La Commission Électorale Nationale Indépendante (CENI) a tiré la sonnette d’alarme sur des actes de vandalisme perpétrés contre le bâtiment abritant son antenne à Uvira, dans la province du Sud-Kivu.
Dans un communiqué rendu public mardi, la cellule de communication de la centrale électorale indique que les portes et fenêtres du bâtiment ont été volontairement détruites lors de cette attaque.

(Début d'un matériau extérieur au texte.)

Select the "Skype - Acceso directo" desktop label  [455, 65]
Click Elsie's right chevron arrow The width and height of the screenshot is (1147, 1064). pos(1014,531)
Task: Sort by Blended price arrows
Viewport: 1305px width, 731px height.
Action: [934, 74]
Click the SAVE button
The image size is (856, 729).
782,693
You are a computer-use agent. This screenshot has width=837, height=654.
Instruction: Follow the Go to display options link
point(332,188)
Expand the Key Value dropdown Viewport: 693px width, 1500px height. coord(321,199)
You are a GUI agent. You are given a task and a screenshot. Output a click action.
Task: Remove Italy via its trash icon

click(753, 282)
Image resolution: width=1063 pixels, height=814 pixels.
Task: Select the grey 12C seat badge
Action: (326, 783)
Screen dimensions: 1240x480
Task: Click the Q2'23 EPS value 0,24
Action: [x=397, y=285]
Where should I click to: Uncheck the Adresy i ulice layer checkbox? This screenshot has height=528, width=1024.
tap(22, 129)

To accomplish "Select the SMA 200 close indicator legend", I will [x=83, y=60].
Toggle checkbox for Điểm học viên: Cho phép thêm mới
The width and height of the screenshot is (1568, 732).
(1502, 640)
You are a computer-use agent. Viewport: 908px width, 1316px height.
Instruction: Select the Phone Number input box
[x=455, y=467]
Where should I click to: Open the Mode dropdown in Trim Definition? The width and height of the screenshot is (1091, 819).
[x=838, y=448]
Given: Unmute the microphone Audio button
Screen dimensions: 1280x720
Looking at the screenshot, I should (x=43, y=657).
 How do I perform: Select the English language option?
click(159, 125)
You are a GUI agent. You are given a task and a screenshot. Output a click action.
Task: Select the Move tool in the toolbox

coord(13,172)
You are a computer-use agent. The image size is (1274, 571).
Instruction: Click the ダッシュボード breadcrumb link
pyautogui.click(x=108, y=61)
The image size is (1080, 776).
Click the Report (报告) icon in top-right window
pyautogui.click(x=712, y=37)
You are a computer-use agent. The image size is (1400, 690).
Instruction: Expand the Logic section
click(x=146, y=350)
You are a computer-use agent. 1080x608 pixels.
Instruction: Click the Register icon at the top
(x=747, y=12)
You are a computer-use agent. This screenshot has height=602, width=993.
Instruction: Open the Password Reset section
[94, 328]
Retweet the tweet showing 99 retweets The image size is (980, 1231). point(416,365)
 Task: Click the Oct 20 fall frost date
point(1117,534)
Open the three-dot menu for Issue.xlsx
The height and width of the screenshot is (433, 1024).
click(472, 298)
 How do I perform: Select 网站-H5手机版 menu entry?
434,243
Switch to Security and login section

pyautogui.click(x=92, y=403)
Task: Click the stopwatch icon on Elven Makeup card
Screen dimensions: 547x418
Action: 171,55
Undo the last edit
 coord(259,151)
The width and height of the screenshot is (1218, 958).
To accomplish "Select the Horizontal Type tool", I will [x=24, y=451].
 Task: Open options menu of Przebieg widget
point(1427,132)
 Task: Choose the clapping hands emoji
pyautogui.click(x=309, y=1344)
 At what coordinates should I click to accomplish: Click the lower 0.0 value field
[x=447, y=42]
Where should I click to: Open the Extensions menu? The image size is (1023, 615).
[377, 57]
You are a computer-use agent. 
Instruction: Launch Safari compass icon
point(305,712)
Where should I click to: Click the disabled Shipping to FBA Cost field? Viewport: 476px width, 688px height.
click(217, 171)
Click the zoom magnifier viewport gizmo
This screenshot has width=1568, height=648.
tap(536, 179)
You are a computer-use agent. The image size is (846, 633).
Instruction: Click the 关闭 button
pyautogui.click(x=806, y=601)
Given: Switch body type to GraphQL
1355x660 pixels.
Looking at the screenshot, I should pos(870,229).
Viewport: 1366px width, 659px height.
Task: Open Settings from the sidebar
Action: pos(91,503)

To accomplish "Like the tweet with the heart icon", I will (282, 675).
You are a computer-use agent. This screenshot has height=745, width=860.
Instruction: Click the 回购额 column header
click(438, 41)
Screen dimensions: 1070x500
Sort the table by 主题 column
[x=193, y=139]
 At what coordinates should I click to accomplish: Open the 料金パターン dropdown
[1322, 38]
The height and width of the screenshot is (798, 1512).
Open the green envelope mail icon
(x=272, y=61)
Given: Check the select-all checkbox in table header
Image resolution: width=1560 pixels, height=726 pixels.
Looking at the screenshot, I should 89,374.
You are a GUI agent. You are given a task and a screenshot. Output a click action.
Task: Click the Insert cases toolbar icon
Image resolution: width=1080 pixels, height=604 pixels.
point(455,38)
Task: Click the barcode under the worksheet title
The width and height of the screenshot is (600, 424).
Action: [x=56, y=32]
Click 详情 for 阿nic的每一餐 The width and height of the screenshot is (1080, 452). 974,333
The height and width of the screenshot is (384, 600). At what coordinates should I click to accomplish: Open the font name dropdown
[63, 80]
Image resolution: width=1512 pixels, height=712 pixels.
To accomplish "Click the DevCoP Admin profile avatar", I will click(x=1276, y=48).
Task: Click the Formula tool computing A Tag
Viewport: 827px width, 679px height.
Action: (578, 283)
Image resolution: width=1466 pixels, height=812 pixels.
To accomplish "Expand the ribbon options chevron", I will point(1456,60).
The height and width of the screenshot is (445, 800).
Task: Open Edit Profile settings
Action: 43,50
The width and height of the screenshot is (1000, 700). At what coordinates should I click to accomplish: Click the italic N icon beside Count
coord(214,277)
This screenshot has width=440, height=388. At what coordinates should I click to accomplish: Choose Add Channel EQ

« Un pillage systématique a eu lieu, entraînant la perte considérable de matériels électoraux et logistiques essentiels au bon déroulement du processus électoral. Parmi les équipements disparus ou endommagés figurent des kits électoraux (dispositifs électroniques de vote, matériels d’identification et d’enrôlement des électeurs), du matériel informatique et bureautique, des groupes électrogènes, des panneaux solaires ainsi que des documents et fournitures électorales », précise la CENI.
Ces actes sont survenus dans un contexte sécuritaire tendu, marqué par des violences attribuées aux éléments de l’AFC/M23 dans la région. Des attaques similaires ont déjà visé d’autres bureaux de la CENI à Bukavu, Goma et Rutshuru, illustrant la vulnérabilité croissante des installations électorales dans l’Est de la RDC.
La centrale électorale souligne que s’en prendre à son patrimoine revient à fragiliser gravement le processus démocratique, rappelant que de tels actes contredisent les discours qui prétendent lutter pour l’amélioration de la gouvernance politique.